■ Assignment ■
Output the listing verbatim, leaving out every picture.
#### Data for review
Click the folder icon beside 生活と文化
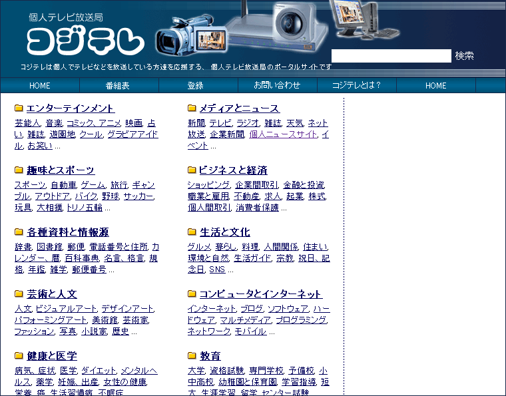 point(192,232)
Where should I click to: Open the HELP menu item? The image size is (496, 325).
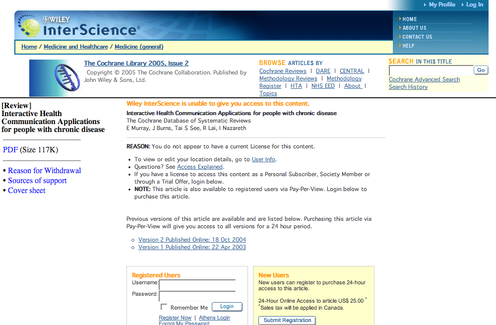[x=408, y=46]
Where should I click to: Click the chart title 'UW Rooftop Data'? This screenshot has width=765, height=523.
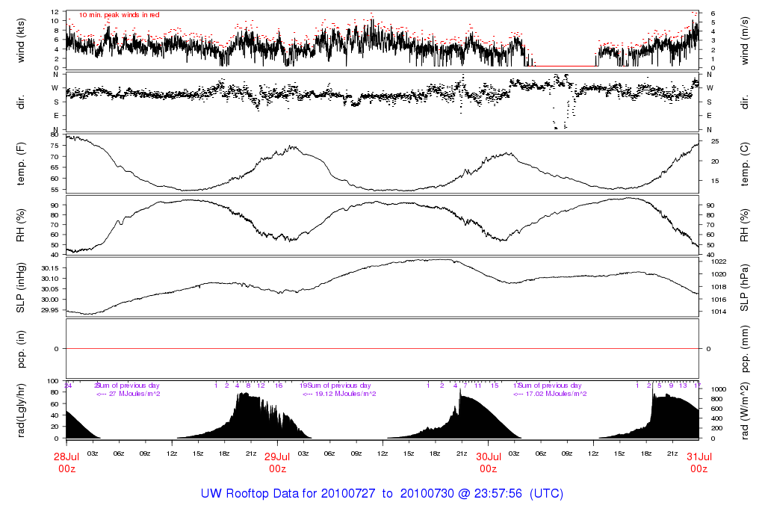[x=259, y=494]
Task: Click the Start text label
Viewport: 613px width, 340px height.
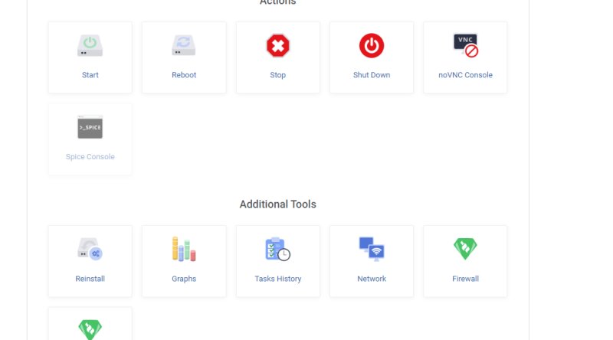Action: click(x=90, y=75)
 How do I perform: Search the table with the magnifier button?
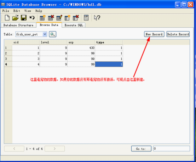(53, 34)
########
■ Answer space ■
Click the folder icon beside 生活と文化
 point(192,232)
Where should I click to: Open the HELP menu item? The image size is (496, 325).
[x=408, y=46]
Where should I click to: Click the chart title 'UW Rooftop Data'? This screenshot has width=765, height=523.
[x=259, y=494]
Task: Click the Start text label
Viewport: 613px width, 340px height.
Action: click(x=90, y=75)
 How do I perform: Search the table with the magnifier button?
(53, 34)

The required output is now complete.